The action smoothed out noticeably after intermission, though Wilkins should still demand a brisker pace. Feemster became more likable, and Taylor's tendency to talk too much as a defense mechanism was actually clearer in my second exposure to the script. Welton also became more relaxed and avuncular in Act 2 and stiffened with an effective hauteur when the fireworks began.
Renee Welsh-Noel was Cheryl, the time bomb that goes off deep into Act 2, and I had my misgivings about how she would compare with Condola Rashad, who originated the role to great acclaim. As expected, there was less power in her explosion, yet I also found her to be more childish and vulnerable in the heat of the moment, qualities that are very much to the point.
Rahsheem Shabazz as Spoon, Jeremy DeCarlos as Flip and Moriah Thomason as Kimber all had the same casual, clubby arrogance that would intimidate Taylor. Shabazz could probably be a little older in keeping with all the unsettled knocking around Spoon has done after business school and law school before settling into writing, but he beautifully adds a seething fuse to the sensitivity, tenderness, meekness and rectitude of the younger brother.
DeCarlos is certainly the kind of heartless cad Spoon should pop off against. He radiates the smugness of a successful plastic surgeon, and his coldness toward Taylor — past and present — is no surprise. Thomason, on the other hand, is harder to read as Kimber, probably because of her aristocratic detachment.
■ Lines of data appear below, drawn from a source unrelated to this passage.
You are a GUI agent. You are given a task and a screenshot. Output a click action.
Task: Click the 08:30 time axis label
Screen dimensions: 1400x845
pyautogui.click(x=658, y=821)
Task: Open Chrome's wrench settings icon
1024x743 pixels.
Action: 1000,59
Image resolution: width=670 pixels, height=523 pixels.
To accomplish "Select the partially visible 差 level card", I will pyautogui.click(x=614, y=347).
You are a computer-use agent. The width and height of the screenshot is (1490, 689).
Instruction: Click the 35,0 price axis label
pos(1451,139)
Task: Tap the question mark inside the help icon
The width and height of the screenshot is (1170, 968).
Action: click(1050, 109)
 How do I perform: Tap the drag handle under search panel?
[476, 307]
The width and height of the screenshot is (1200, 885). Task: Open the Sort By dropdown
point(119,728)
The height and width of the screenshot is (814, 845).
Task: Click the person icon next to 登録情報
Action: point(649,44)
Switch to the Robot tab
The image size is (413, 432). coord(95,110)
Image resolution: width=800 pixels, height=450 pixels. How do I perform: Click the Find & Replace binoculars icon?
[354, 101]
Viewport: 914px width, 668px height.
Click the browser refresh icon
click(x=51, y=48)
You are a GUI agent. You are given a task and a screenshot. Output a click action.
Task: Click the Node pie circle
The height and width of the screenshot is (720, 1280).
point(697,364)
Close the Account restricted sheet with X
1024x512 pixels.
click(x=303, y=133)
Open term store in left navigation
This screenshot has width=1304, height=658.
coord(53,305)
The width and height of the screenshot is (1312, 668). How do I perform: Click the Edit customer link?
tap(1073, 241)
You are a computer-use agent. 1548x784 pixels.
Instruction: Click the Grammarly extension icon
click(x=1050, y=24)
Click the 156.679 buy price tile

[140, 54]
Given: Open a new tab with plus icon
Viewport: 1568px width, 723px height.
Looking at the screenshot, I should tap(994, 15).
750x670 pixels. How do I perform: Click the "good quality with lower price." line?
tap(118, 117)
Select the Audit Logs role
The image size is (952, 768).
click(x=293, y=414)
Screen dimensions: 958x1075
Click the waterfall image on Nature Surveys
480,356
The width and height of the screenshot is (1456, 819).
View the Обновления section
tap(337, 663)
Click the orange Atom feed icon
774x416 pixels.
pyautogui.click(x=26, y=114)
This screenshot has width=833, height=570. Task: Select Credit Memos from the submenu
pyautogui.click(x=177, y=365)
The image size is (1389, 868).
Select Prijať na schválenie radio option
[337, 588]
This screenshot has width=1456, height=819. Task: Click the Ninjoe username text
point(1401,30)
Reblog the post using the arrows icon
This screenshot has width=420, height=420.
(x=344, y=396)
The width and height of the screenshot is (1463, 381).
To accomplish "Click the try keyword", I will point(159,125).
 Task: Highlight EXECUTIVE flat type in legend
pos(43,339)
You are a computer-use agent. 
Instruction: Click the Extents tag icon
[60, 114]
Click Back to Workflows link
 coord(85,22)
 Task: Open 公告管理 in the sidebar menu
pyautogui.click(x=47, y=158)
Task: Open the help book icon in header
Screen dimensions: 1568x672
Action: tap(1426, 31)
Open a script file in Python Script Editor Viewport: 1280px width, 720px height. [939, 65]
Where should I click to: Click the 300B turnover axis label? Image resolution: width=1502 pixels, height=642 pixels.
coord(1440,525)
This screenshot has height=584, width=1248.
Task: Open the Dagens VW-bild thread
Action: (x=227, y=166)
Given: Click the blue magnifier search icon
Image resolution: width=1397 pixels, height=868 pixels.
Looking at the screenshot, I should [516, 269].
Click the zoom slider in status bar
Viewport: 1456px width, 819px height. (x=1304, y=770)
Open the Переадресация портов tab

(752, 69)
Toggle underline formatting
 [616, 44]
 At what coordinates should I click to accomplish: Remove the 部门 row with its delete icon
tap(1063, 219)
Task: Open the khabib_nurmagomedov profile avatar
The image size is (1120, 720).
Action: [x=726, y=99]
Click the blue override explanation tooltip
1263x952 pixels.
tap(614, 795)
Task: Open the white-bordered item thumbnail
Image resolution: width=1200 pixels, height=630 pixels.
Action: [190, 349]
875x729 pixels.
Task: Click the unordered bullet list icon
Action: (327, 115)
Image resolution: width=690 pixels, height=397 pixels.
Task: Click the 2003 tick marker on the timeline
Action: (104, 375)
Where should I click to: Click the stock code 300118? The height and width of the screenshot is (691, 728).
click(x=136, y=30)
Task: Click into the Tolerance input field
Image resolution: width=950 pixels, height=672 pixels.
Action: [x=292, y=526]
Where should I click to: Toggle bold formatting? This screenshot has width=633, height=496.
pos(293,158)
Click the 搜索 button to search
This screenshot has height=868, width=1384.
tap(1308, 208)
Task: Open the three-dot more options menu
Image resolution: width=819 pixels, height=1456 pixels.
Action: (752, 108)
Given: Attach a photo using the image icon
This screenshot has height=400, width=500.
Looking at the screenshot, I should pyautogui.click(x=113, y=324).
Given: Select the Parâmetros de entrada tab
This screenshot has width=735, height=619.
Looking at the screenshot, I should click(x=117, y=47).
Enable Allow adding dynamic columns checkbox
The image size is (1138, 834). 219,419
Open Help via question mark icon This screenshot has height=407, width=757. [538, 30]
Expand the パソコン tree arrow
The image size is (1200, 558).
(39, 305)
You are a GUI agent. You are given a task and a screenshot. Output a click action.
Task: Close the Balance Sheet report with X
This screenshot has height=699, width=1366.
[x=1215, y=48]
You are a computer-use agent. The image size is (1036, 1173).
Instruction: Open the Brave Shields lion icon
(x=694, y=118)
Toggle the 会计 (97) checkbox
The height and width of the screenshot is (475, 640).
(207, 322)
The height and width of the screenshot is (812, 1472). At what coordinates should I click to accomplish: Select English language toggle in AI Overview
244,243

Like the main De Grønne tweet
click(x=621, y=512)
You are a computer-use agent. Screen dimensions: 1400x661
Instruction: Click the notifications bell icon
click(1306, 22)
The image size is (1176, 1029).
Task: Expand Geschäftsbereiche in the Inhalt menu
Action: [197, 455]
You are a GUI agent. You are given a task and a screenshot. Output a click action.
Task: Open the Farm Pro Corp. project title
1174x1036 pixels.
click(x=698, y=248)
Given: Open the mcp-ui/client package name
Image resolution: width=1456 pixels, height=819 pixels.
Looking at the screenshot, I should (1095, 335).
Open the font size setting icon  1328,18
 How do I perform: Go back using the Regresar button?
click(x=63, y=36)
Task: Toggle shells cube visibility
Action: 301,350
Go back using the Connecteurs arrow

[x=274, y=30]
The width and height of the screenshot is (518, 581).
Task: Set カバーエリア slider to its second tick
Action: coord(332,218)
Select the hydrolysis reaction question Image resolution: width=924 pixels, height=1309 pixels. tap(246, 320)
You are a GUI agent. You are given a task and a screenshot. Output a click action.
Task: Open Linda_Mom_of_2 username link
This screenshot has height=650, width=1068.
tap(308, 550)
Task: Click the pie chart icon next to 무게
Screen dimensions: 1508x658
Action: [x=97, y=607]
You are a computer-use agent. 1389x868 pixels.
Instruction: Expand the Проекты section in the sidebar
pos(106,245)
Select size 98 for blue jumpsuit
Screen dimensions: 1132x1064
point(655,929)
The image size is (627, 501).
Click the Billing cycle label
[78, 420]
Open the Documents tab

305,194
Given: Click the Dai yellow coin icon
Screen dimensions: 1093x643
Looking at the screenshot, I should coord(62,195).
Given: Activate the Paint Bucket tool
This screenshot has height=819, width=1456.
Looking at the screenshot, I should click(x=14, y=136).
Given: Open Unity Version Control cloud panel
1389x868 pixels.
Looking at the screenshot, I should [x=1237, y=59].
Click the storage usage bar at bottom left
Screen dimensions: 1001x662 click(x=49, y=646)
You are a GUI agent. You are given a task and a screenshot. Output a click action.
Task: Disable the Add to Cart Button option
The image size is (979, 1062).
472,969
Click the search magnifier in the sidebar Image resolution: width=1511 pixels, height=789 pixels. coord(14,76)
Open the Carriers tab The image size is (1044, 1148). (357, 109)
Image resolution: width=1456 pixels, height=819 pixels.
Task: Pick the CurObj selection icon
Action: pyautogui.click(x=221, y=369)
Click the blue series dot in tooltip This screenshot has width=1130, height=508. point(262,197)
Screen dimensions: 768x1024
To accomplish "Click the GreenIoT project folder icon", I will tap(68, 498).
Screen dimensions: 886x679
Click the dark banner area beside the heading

While Taylor comes through the front door hoping not to blow the chance of a lifetime, Kimber seems to be calculating how much of an emotional investment she should put into a womanizing rogue. So, she skillfully morphs from a patrician princess to be feared and loathed into a girlfriend Taylor can confide in and learn from.
Chip Decker's scenery isn't quite as handsome as his sound design, fashioned from classic cuts of Miles Davis and John Coltrane with a sliver of Thelonious Monk. Yet it's all a well-oiled machine when it runs smoothly. I'm expecting Stick Fly to buzz along at a faster pace in its second week, with fewer bumps along the way.
Shakespeare's tragedies have been the springboard for numerous modern dramas, but watching Wendy Hammond's new What You Will last Saturday night had me searching in vain for a parallel instance of a modern playwright who has tried to capture the spirit of Shakespeare's comedies. This one, commissioned and staged by Davidson College's theater department, was a giddy riff on the Bard's Twelfth Night, taking up the banner of its original subtitle.
There were situations where the women loved by the three men in the cast all loved other people. There was a sequence of scenes, reminiscent of A Midsummer Night's Dream, where one character was chasing another off into the wings. And amid a gathering that included a gay Unitarian, an agnostic, a Mormon, an Orthodox Jew, a Muslim and an atheist, there was one unmistakable Malvolio-like odd duck, the righteous Mormon — undergarments and all — discovering she might be a lesbian.
It all worked surprisingly well with an all-student cast, partly because the once-ubiquitous and now legendary director, Steve Umberger, had his hand on the tiller. Credit also goes to Hammond, who conceived the convocation of varied faiths and sexual orientations as happening at a Deepak Chopra interfaith convention, with texting, blogging and podcasting all running amok. Each one of these roles is custom-made for a college student!
Best of all, the romp turned serious in the final act, just like Twelfth Night — and just when Hammond explicitly referenced her source. Whether it's read at a future nuVoices new play festival at Actor's Theatre or fully staged, I'm confident we'll be seeing this merry, vital and relevant comedy once again.